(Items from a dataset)
= = = =
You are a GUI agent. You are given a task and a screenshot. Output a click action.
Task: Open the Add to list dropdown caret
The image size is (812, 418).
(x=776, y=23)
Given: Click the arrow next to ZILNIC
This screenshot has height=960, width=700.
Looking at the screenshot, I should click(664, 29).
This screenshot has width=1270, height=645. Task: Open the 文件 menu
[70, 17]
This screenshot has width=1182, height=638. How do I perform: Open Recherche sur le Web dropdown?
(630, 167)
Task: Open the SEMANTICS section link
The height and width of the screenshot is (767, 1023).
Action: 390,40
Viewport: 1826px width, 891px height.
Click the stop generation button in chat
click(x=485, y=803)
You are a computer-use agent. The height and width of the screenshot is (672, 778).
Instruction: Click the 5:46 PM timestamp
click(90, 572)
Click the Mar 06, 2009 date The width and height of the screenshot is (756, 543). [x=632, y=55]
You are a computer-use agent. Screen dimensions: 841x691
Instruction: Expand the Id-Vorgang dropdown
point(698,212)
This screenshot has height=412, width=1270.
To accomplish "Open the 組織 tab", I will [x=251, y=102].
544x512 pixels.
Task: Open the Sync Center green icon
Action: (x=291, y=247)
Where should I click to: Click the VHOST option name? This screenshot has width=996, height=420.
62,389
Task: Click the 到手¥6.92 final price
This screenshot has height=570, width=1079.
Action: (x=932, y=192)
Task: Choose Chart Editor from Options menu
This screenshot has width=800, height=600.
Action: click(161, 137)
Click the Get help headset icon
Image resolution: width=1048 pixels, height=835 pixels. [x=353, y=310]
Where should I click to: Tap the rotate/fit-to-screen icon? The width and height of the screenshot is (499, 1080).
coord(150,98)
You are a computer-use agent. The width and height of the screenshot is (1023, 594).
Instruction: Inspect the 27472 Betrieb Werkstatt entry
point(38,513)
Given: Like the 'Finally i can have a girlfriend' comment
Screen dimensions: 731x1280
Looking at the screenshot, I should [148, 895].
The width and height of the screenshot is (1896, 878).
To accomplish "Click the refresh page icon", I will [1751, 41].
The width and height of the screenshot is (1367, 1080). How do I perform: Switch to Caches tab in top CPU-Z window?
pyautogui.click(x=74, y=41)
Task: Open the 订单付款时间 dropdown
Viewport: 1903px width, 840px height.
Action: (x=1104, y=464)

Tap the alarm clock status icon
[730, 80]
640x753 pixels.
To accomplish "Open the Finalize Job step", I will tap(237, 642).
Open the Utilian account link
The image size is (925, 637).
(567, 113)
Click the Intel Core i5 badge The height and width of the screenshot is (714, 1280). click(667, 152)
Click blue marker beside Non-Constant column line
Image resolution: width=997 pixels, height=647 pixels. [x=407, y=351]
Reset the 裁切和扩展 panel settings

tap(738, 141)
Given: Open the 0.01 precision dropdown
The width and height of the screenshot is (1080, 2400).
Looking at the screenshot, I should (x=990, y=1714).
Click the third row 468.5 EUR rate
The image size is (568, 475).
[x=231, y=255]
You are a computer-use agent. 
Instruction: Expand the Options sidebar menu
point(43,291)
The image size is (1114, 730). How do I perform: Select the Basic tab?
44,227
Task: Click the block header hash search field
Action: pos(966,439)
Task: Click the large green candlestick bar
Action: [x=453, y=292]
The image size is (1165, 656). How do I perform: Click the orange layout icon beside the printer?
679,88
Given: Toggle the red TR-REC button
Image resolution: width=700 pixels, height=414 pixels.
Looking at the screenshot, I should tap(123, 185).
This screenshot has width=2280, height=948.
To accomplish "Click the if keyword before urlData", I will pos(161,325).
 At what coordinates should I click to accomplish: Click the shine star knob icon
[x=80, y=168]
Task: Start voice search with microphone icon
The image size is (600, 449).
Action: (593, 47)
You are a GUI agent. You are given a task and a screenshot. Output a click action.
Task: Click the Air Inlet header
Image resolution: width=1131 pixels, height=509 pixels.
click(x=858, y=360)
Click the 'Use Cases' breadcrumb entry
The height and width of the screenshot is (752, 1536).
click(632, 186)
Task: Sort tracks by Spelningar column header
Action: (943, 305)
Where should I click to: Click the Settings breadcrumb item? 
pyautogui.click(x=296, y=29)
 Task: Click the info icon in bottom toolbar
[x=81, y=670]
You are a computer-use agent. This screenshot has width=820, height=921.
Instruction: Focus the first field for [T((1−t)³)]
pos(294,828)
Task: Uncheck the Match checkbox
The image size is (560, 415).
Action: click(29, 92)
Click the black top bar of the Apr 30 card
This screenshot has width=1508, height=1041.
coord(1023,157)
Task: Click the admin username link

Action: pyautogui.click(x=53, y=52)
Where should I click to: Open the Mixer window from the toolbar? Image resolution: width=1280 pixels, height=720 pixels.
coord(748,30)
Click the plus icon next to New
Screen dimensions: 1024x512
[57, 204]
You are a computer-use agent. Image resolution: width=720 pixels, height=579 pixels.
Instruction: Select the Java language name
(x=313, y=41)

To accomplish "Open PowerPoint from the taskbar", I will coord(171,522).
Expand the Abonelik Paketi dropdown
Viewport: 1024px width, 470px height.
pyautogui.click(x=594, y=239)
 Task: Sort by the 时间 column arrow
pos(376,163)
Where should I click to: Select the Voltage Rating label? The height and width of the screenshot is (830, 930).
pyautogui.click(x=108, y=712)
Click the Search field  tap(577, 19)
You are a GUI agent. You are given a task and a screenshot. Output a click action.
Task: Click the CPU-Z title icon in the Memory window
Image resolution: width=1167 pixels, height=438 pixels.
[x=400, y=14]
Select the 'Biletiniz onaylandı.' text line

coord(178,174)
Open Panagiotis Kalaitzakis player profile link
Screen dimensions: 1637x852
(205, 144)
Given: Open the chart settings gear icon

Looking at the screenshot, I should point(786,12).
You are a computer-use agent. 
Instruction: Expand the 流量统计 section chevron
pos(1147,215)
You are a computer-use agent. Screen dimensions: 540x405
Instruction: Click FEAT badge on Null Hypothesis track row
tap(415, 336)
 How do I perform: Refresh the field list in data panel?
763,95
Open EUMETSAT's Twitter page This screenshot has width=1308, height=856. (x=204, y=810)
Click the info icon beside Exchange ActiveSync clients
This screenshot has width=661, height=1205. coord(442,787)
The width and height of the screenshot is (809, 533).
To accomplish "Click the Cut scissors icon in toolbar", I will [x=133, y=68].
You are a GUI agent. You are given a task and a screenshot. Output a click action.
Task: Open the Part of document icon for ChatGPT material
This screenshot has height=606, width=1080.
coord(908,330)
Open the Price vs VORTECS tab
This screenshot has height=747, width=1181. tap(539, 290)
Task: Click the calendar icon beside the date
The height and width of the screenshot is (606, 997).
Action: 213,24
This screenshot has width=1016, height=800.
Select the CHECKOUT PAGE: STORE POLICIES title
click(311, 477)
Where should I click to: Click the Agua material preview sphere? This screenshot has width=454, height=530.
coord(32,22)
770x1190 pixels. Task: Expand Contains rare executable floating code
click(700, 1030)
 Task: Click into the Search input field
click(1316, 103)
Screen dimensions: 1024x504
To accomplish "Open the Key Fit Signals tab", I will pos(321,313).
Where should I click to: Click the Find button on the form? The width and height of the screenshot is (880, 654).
= = = =
**Exercise aim:** When you retype the entries above, keep every line identical to the source.

**Problem solution:**
You are a GUI agent. You are given a task and a screenshot. Output a click action.
Task: Open the Add to list dropdown caret
The image size is (812, 418).
(x=776, y=23)
Given: Click the arrow next to ZILNIC
This screenshot has height=960, width=700.
Looking at the screenshot, I should click(664, 29).
This screenshot has width=1270, height=645. Task: Open the 文件 menu
[70, 17]
This screenshot has width=1182, height=638. How do I perform: Open Recherche sur le Web dropdown?
(630, 167)
Task: Open the SEMANTICS section link
The height and width of the screenshot is (767, 1023).
Action: 390,40
Viewport: 1826px width, 891px height.
Click the stop generation button in chat
click(x=485, y=803)
You are a computer-use agent. The height and width of the screenshot is (672, 778).
Instruction: Click the 5:46 PM timestamp
click(90, 572)
Click the Mar 06, 2009 date The width and height of the screenshot is (756, 543). [x=632, y=55]
You are a computer-use agent. Screen dimensions: 841x691
Instruction: Expand the Id-Vorgang dropdown
point(698,212)
This screenshot has height=412, width=1270.
To accomplish "Open the 組織 tab", I will [x=251, y=102].
544x512 pixels.
Task: Open the Sync Center green icon
Action: (x=291, y=247)
Where should I click to: Click the VHOST option name? This screenshot has width=996, height=420.
62,389
Task: Click the 到手¥6.92 final price
This screenshot has height=570, width=1079.
Action: (x=932, y=192)
Task: Choose Chart Editor from Options menu
This screenshot has width=800, height=600.
Action: click(161, 137)
Click the Get help headset icon
Image resolution: width=1048 pixels, height=835 pixels. [x=353, y=310]
Where should I click to: Tap the rotate/fit-to-screen icon? The width and height of the screenshot is (499, 1080).
coord(150,98)
You are a computer-use agent. The width and height of the screenshot is (1023, 594).
Instruction: Inspect the 27472 Betrieb Werkstatt entry
point(38,513)
Given: Like the 'Finally i can have a girlfriend' comment
Screen dimensions: 731x1280
Looking at the screenshot, I should [148, 895].
The width and height of the screenshot is (1896, 878).
To accomplish "Click the refresh page icon", I will [1751, 41].
The width and height of the screenshot is (1367, 1080). How do I perform: Switch to Caches tab in top CPU-Z window?
pyautogui.click(x=74, y=41)
Task: Open the 订单付款时间 dropdown
Viewport: 1903px width, 840px height.
Action: (x=1104, y=464)

Tap the alarm clock status icon
[730, 80]
640x753 pixels.
To accomplish "Open the Finalize Job step", I will tap(237, 642).
Open the Utilian account link
The image size is (925, 637).
(567, 113)
Click the Intel Core i5 badge The height and width of the screenshot is (714, 1280). click(667, 152)
Click blue marker beside Non-Constant column line
Image resolution: width=997 pixels, height=647 pixels. [x=407, y=351]
Reset the 裁切和扩展 panel settings

tap(738, 141)
Given: Open the 0.01 precision dropdown
The width and height of the screenshot is (1080, 2400).
Looking at the screenshot, I should (x=990, y=1714).
Click the third row 468.5 EUR rate
The image size is (568, 475).
[x=231, y=255]
You are a computer-use agent. 
Instruction: Expand the Options sidebar menu
point(43,291)
The image size is (1114, 730). How do I perform: Select the Basic tab?
44,227
Task: Click the block header hash search field
Action: pos(966,439)
Task: Click the large green candlestick bar
Action: [x=453, y=292]
The image size is (1165, 656). How do I perform: Click the orange layout icon beside the printer?
679,88
Given: Toggle the red TR-REC button
Image resolution: width=700 pixels, height=414 pixels.
Looking at the screenshot, I should tap(123, 185).
This screenshot has width=2280, height=948.
To accomplish "Click the if keyword before urlData", I will pos(161,325).
 At what coordinates should I click to accomplish: Click the shine star knob icon
[x=80, y=168]
Task: Start voice search with microphone icon
The image size is (600, 449).
Action: (593, 47)
You are a GUI agent. You are given a task and a screenshot. Output a click action.
Task: Click the Air Inlet header
Image resolution: width=1131 pixels, height=509 pixels.
click(x=858, y=360)
Click the 'Use Cases' breadcrumb entry
The height and width of the screenshot is (752, 1536).
click(632, 186)
Task: Sort tracks by Spelningar column header
Action: (943, 305)
Where should I click to: Click the Settings breadcrumb item? 
pyautogui.click(x=296, y=29)
 Task: Click the info icon in bottom toolbar
[x=81, y=670]
You are a computer-use agent. This screenshot has width=820, height=921.
Instruction: Focus the first field for [T((1−t)³)]
pos(294,828)
Task: Uncheck the Match checkbox
The image size is (560, 415).
Action: click(29, 92)
Click the black top bar of the Apr 30 card
This screenshot has width=1508, height=1041.
coord(1023,157)
Task: Click the admin username link

Action: pyautogui.click(x=53, y=52)
Where should I click to: Open the Mixer window from the toolbar? Image resolution: width=1280 pixels, height=720 pixels.
coord(748,30)
Click the plus icon next to New
Screen dimensions: 1024x512
[57, 204]
You are a computer-use agent. Image resolution: width=720 pixels, height=579 pixels.
Instruction: Select the Java language name
(x=313, y=41)

To accomplish "Open PowerPoint from the taskbar", I will coord(171,522).
Expand the Abonelik Paketi dropdown
Viewport: 1024px width, 470px height.
pyautogui.click(x=594, y=239)
 Task: Sort by the 时间 column arrow
pos(376,163)
Where should I click to: Select the Voltage Rating label? The height and width of the screenshot is (830, 930).
pyautogui.click(x=108, y=712)
Click the Search field  tap(577, 19)
You are a GUI agent. You are given a task and a screenshot. Output a click action.
Task: Click the CPU-Z title icon in the Memory window
Image resolution: width=1167 pixels, height=438 pixels.
[x=400, y=14]
Select the 'Biletiniz onaylandı.' text line

coord(178,174)
Open Panagiotis Kalaitzakis player profile link
Screen dimensions: 1637x852
(205, 144)
Given: Open the chart settings gear icon

Looking at the screenshot, I should point(786,12).
You are a computer-use agent. 
Instruction: Expand the 流量统计 section chevron
pos(1147,215)
You are a computer-use agent. Screen dimensions: 540x405
Instruction: Click FEAT badge on Null Hypothesis track row
tap(415, 336)
 How do I perform: Refresh the field list in data panel?
763,95
Open EUMETSAT's Twitter page This screenshot has width=1308, height=856. (x=204, y=810)
Click the info icon beside Exchange ActiveSync clients
This screenshot has width=661, height=1205. coord(442,787)
The width and height of the screenshot is (809, 533).
To accomplish "Click the Cut scissors icon in toolbar", I will [x=133, y=68].
You are a GUI agent. You are given a task and a screenshot. Output a click action.
Task: Open the Part of document icon for ChatGPT material
This screenshot has height=606, width=1080.
coord(908,330)
Open the Price vs VORTECS tab
This screenshot has height=747, width=1181. tap(539, 290)
Task: Click the calendar icon beside the date
The height and width of the screenshot is (606, 997).
Action: 213,24
This screenshot has width=1016, height=800.
Select the CHECKOUT PAGE: STORE POLICIES title
click(311, 477)
Where should I click to: Click the Agua material preview sphere? This screenshot has width=454, height=530.
coord(32,22)
770x1190 pixels. Task: Expand Contains rare executable floating code
click(700, 1030)
 Task: Click into the Search input field
click(1316, 103)
Screen dimensions: 1024x504
To accomplish "Open the Key Fit Signals tab", I will pos(321,313).
Where should I click to: Click the Find button on the form? The width and height of the screenshot is (880, 654).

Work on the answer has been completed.